La facilité d'admission est donc devenue un danger permanent pour nos hautes industries
d'art, sans profit pour notre École. On l'a vu par la concurrence menaçante que nous a dénoncée,
chez nos voisins, la récente Exposition universelle. Nous ne doutons pas qu'elle soit restreinte,
pour le profit de tous, si les artistes, devenus responsables de leur local, devenaient leurs propres
juges. En tous cas, il est regrettable que l'administration supérieure la patronne. La question de
liberté est en ce moment mal posée. Tout le monde paye l'impôt, tout le monde cependant n'est
pas libre de prendre une place au Salon, comme on loue une place à la foire de Saint-Cloud,
quoique l'assimilation devienne de jour en jour plus complète. Donc, il y a atteinte à la liberté.
Mais ne jouons pas sur les mots. Non, aucune liberté n'est illimitée. C'est le rêve des utopistes.
L'État ne doit que surveiller l'emploi que peuvent faire les artistes de leur liberté. Ce qu'on lui
demande aujourd'hui, ce serait ce que seraient en droit de réclamer les dramaturges et les poètes,
par exemple : un concours annuel à la suite duquel sept mille deux cent quatre-vingt-neuf pièces
ou poésies ou brochures seraient représentées ou lues en public durant deux mois ou imprimées
aux frais de l'État

L'administration des Beaux-Arts est-elle armée pour remédier à cette inondation croissante ?
Matériellement et moralement, non! L'an dernier, les réceptions avaient monté d'un millier. Cette
année, dans la séance d'ouverture du jury, le sous-secrétaire d'État près les Beaux-Arts demande
aux jurés, avec toutes les réserves possibles, de se montrer plus sévères : ils lui répondent en
recevant en plus quatorze cents peintures, sculptures, gravures, aquarelles, etc. L'administration
ne compte donc plus pour rien, même à l'état de conseil. Pourquoi alors conserver une
responsabilité qui l'énervé et la décrie? Les incidents pleuvent comme grêle, la faisant responsable
de tout.

La veille, le jury menace de donner en masse sa démission, et trois jurés se retirent2, en
publiant leur protestation dans les journaux hostiles, parce que Ton a abusé des sursis... alors
que le président lui-même, M. W. Bouguereau, avait sollicité un sursis !

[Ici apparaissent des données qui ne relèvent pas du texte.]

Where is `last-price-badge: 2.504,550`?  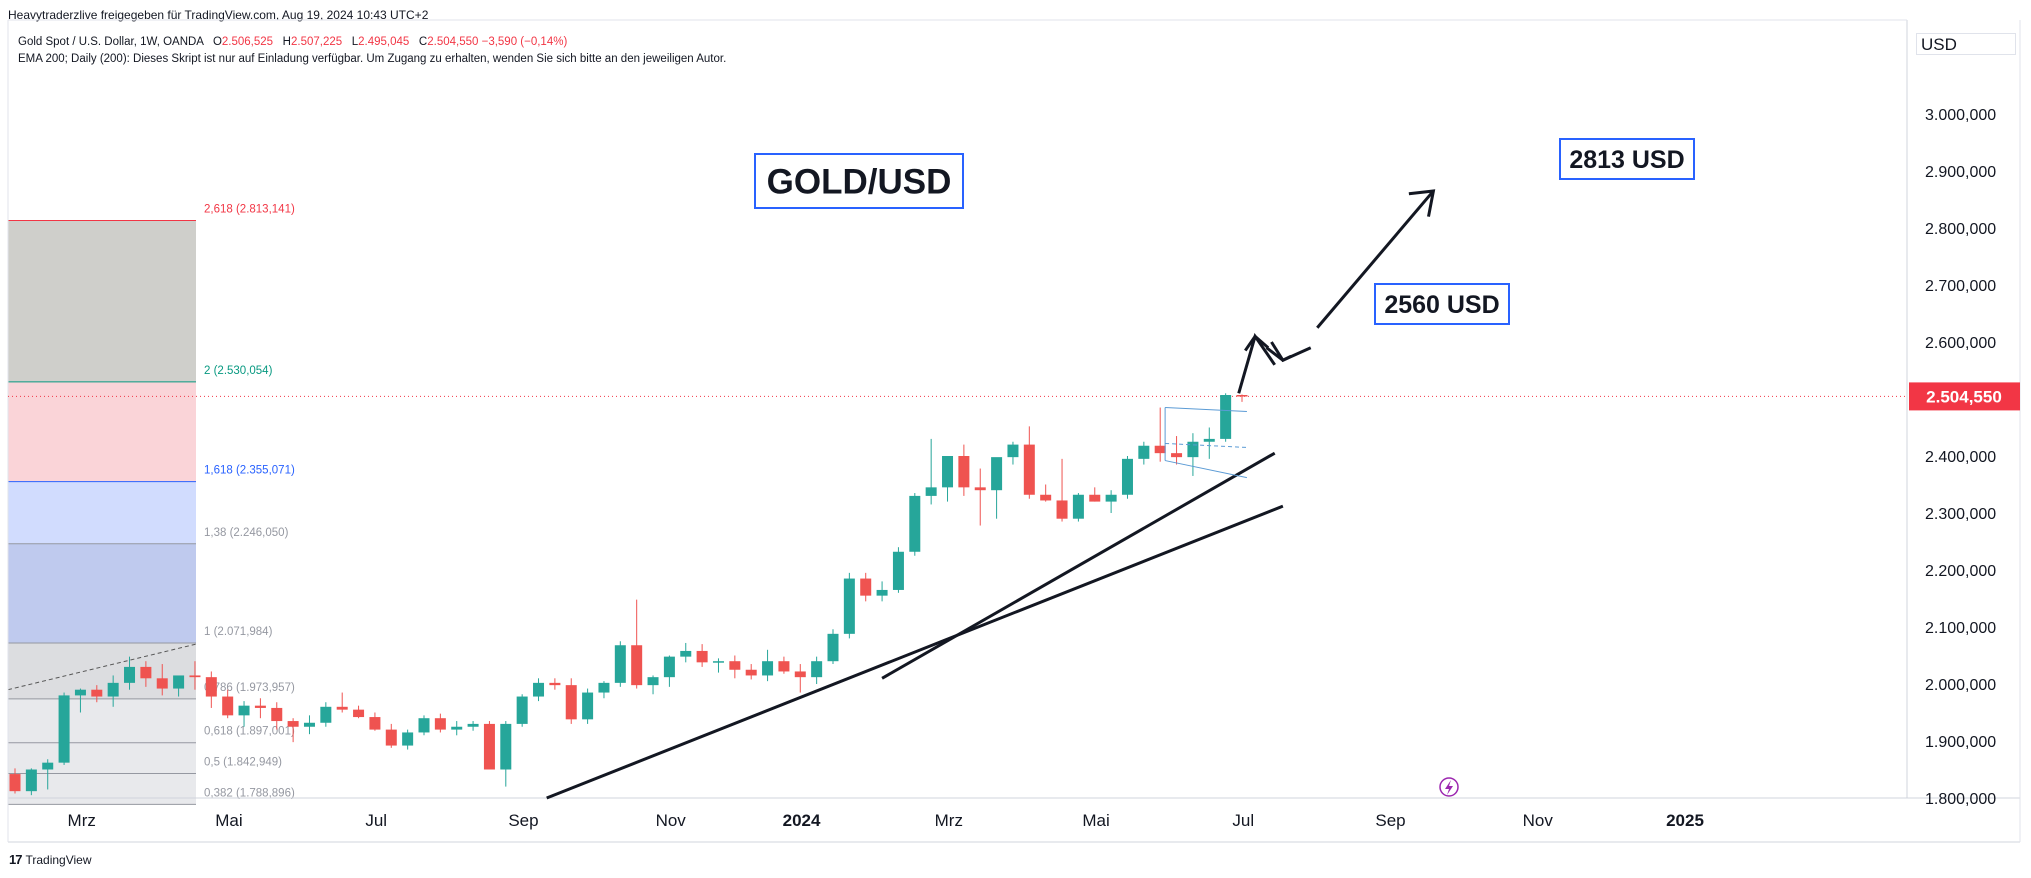 last-price-badge: 2.504,550 is located at coordinates (1964, 396).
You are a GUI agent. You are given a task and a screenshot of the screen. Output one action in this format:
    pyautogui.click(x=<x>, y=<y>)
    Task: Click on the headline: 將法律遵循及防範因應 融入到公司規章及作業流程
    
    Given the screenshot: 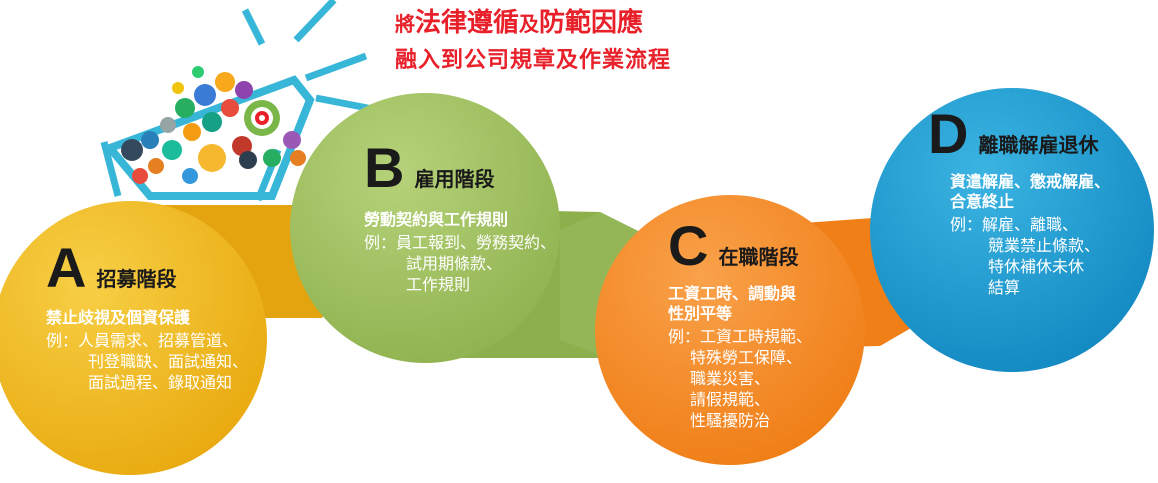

Le jour du vernissage, M. Albert Kossak adresse cette lettre à M. Turquet et aux journaux :

« Monsieur le sous-secrétaire d'État,

« Après avoir figuré à deux expositions, j'ai envoyé au Salon de cette année un portrait de
femme, grandeur naturelle en pied. Ce tableau a été reçu. Quelle n'a pas été ma stupéfaction
de retrouver mon oeuvre dans une galerie extérieure et placée, comme un fait exprès, devant une
fenêtre garnie de vitraux gothiques, dont les couleurs déteignaient sur ma peinture et en
changeaient complètement l'aspect !

1. Ce matin, jeudi 6 mai, plusieurs centaines de toiles n'étaient point encore accrochées. On pose des écrans dans les salles où le reste de
l'espace occupé par la cimaise réservée aux hors concours, est laissé vide. C'est un véritable scandale !

2. MM. W. Bouguereau, A. Vollon et Van Marck, comblés d'ailleurs annuellement des faveurs de l'administration.